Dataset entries
>>>

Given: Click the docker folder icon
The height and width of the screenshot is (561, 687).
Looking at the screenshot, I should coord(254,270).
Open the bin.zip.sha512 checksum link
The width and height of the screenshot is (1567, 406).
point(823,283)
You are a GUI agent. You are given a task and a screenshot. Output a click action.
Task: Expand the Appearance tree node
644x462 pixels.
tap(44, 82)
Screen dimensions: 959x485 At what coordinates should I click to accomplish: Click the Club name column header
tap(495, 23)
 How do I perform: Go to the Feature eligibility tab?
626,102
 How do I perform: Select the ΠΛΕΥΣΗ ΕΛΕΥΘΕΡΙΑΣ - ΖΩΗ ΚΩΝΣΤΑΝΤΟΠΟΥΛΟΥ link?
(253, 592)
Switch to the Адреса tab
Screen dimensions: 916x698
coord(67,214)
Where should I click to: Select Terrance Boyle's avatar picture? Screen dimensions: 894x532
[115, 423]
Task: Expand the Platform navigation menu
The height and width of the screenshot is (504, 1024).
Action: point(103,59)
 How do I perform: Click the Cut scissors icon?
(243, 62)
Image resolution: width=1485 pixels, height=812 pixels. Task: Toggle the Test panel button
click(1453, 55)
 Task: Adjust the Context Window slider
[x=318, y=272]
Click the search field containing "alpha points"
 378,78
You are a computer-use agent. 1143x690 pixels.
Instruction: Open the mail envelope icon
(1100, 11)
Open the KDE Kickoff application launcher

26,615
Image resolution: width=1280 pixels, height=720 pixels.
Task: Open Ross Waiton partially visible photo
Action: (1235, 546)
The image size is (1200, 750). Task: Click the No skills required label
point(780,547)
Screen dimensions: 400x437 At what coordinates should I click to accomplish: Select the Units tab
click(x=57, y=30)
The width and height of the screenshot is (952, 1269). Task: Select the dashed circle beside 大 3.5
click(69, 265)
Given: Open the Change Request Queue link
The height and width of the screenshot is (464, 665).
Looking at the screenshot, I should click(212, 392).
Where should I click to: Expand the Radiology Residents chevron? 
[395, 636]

<<<

- _Exercise goal_: Read the data above. Pull out each line in which the string "agent" appears.

- _Solution to this task_:
You are a GUI agent. You are given a task and a screenshot. Output a click action.
You are a computer-use agent. 1143x690 pixels.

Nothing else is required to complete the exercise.